**WHAT THE TASK REQUIRES:** Write out, with no changes, every line starting at the one that contains "Screen dimensions: 720x528" and ending at the last line of the data below. Leave pictures out.
....................
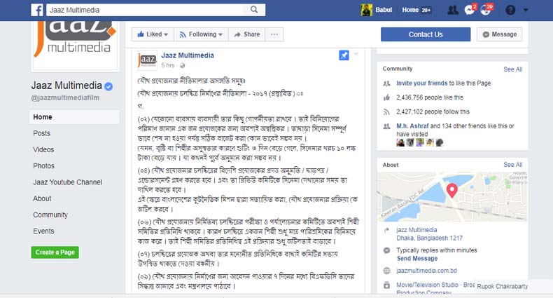Open the jaazmultimedia.com.bd website link
This screenshot has width=553, height=298.
pos(426,271)
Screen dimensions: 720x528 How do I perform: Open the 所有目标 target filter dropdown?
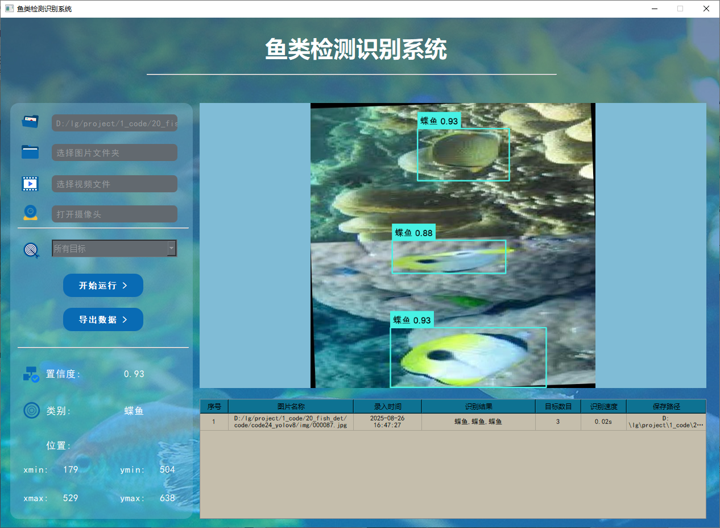[x=108, y=249]
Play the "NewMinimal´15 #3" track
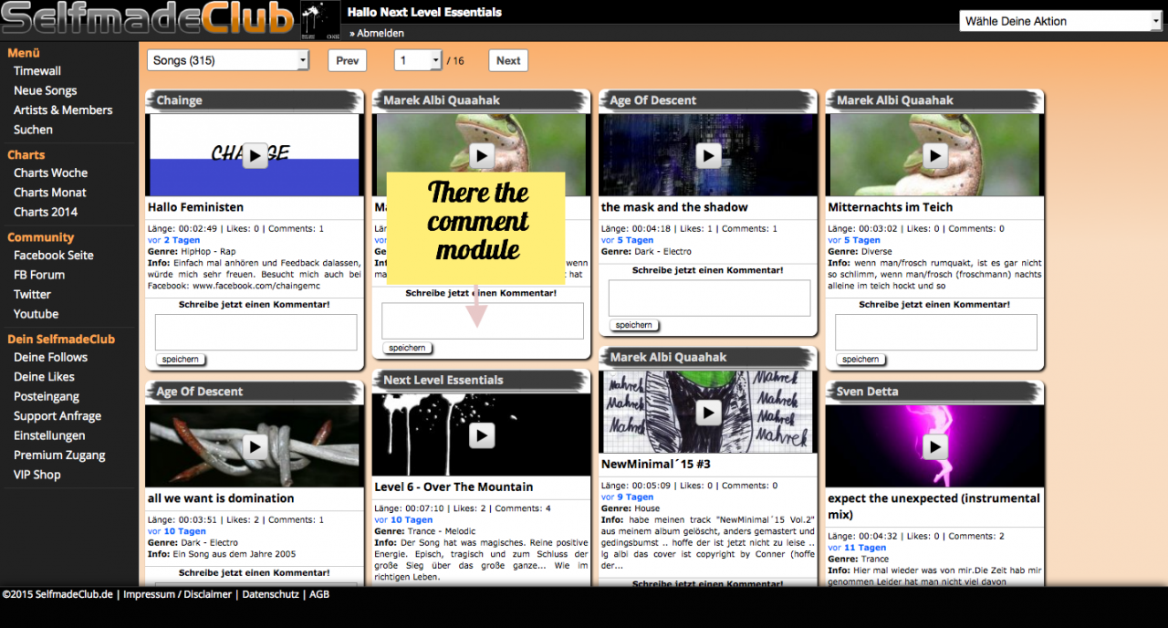 708,413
....................
**EXERCISE ANSWER:**
Screen dimensions: 720x528 How do I perform: Open the 所有目标 target filter dropdown?
[x=108, y=249]
Play the "NewMinimal´15 #3" track
 708,413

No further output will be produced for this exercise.